## Given text:
● ● ●
Well never know.. there are so many rumors flying right now its just stupid.

Carey


----------



## Carey (Mar 6, 2012)

Since many dealers were financing there floor inventory before and now few can, and if the dealers arent ordering trailers the mfrs are pulling there agreement contracts like crazy. The mfrs could really care a less about there dealers money problems.

I think this winter we will see twice the numbers of dealers go out of biz as we did last winter.

There are a bunch of dealers that can pay COD for there floor inventory, and the mfrs are looking to move rv's. So they are pulling contracts without warning to the non ordering dealers and giving the contracts to the dealers who got the cash to still play the game.

The dealers are going thru a shake up like weve never seen. Its going to be a crazy winter. The strong will survive and the weak are heading for bankruptcy.

As far as the mfrs are concerned, its either order and keep there lot full, or the mfrs will find dealers who can.

Its a very cold biz since floating in the air right now. Dealers are playing all sorts of games with the mfrs right now, and they aint putting up with it. 
Carey


----------



## Oregon_Camper (Sep 13, 2004)

N7OQ said:


> *Im not surpised that thye might drop the Outback line*, since Outback dropped so many models and stopped doing the one thing that set them apart from the SOB's, stopped making the white interor. Now they are like the rest of the trailers on the market Dark.


Where did you hear this?


----------



## Nathan (Jan 2, 2007)

Colorado~DirtBikers said:


> Since many dealers were financing there floor inventory before and now few can, and if the dealers arent ordering trailers the mfrs are pulling there agreement contracts like crazy. The mfrs could really care a less about there dealers money problems.
> 
> I think this winter we will see twice the numbers of dealers go out of biz as we did last winter.
> 
> ...


Yeah, I wonder who dropped who....









Never trust a salesman, that's rule #1 (Apologies to all those in sales out there! Don't worry, I have plenty of rules about lawyers, etc







). I remember trailer shopping last fall 1-2 weeks after Pilgrim imploded. The salesman was telling me that he knew the owner of pilgrim and it would just be a couple days before everything was straightened out. He even denied that the plants were locked up... Of course what was he supposed to do, he had a lot full of Pigrim stock (still does actually...).


----------



## Calvin&Hobbes (May 24, 2006)

N7OQ said:


> The other problem is if you don't live close to them then you will have a hard time getting warrenty work done and if you do find someone to do the warrenty work I doubt they would do as good a job as the dealer who you bought it from would.
● ● ●
## Dataset section:
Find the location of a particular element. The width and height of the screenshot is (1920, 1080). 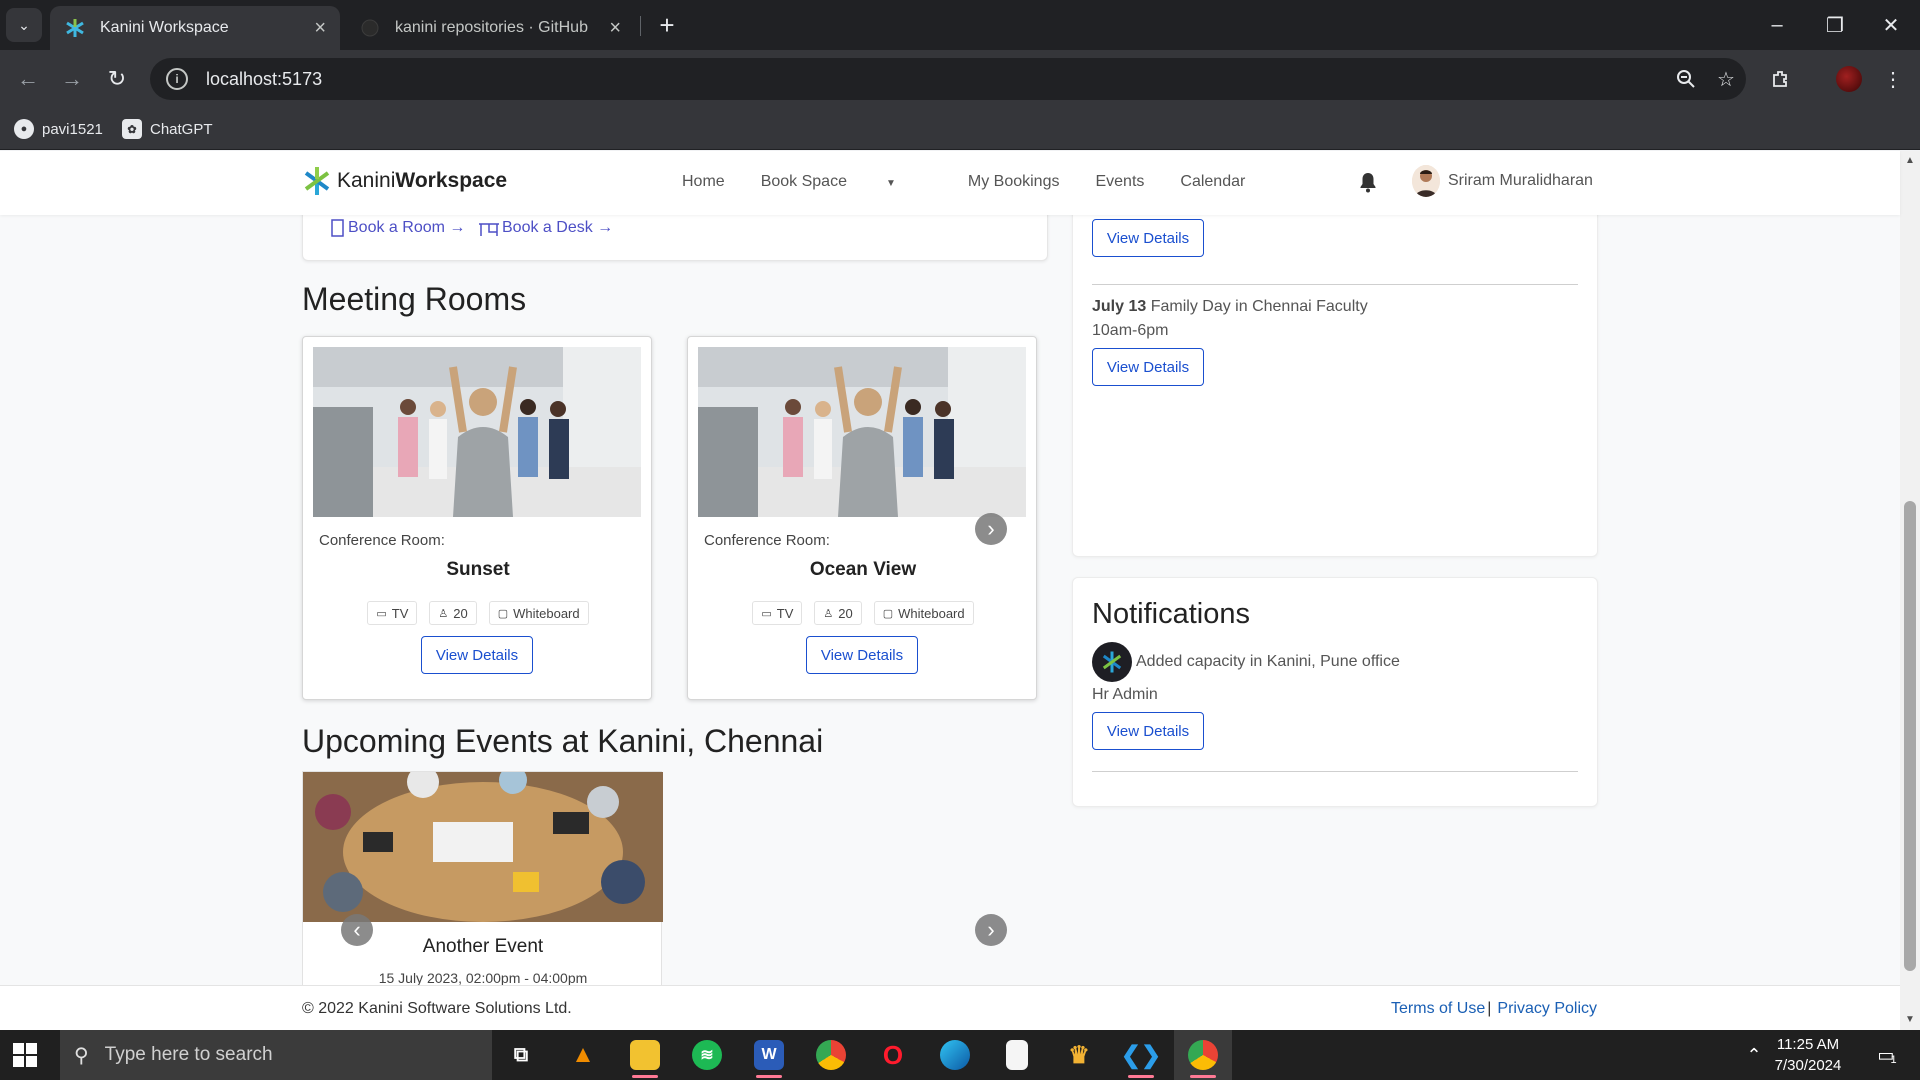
● ● ●
## Actions to take:
1. Please repeat everything in the forum thread about RV dealers from "## Carey (Mar" down to "play the game.".
2. Write the next part of the forum thread about RV dealers, picking up after its last sentence.

## Answers for each item:
1.
## Carey (Mar 6, 2012)

Since many dealers were financing there floor inventory before and now few can, and if the dealers arent ordering trailers the mfrs are pulling there agreement contracts like crazy. The mfrs could really care a less about there dealers money problems.

I think this winter we will see twice the numbers of dealers go out of biz as we did last winter.

There are a bunch of dealers that can pay COD for there floor inventory, and the mfrs are looking to move rv's. So they are pulling contracts without warning to the non ordering dealers and giving the contracts to the dealers who got the cash to still play the game.

2.
Warranty work, if covered is "paid" by the _company_, Keystone. Not the person who brought the trailer in. And if the work is not satisfactory, then the company will ultimatley hear about it- which may effect the ability of that dealer to do future warranty work on Keystone products. Other work, well you might sit on the sidelines. Just tell the service department you recently moved, and cant get back to your original dealer.


----------



## hautevue (Mar 8, 2009)

I concur with the floor plan problems.

Local RV dealer: (lots of models but not Keystone): has 3! units on his lot. His problem: each time he sells one, he pays off the floor plan loan and the bank will not lend him the bucks to buy another unit! He says he owes nothing to the bank except the floor plan loans on those three units. He simply can't get financing.

His solution--he's out of the new unit business, has turned much of his lot into RV Storage parking, and really works at the service business. Charlie's RV in suburban Baltimore has been in business for 30 or 40 years but the bank has killed him.


----------



## N7OQ (Jun 10, 2006)

Calvin&Hobbes said:


> The other problem is if you don't live close to them then you will have a hard time getting warrenty work done and if you do find someone to do the warrenty work I doubt they would do as good a job as the dealer who you bought it from would.


Warranty work, if covered is "paid" by the _company_, Keystone. Not the person who brought the trailer in. And if the work is not satisfactory, then the company will ultimatley hear about it- which may effect the ability of that dealer to do future warranty work on Keystone products. Other work, well you might sit on the sidelines. Just tell the service department you recently moved, and cant get back to your original dealer.
[/quote]

I have seen several posts here where dealers refused to do warrenty work for people who didn't buy from them or put them on a long waiting list. Its not like the auto industry. One of the problems is some times the dealer just doesn't make enough money to make it worth it, when I had my front cap replaced the dealer showed me what the dealer paid, they dictate how many hours it will take and only pay for that many hours. My dealer said it took him 2 men doing the same amount of hours the factory said One man could do it in. The factory has ideal conditions and not dealing with a trailer that had a cap stripped off of. Most likely some pencil pusher came up with the numbers. Anyway if I had bought my trailer from Lakeshore I would had a hard time finding a dealer here who would have done it.


----------



## Oregon_Camper (Sep 13, 2004)

N7OQ said:


> The other problem is if you don't live close to them then you will have a hard time getting warrenty work done and if you do find someone to do the warrenty work I doubt they would do as good a job as the dealer who you bought it from would.


Warranty work, if covered is "paid" by the _company_, Keystone. Not the person who brought the trailer in. And if the work is not satisfactory, then the company will ultimatley hear about it- which may effect the ability of that dealer to do future warranty work on Keystone products. Other work, well you might sit on the sidelines. Just tell the service department you recently moved, and cant get back to your original dealer.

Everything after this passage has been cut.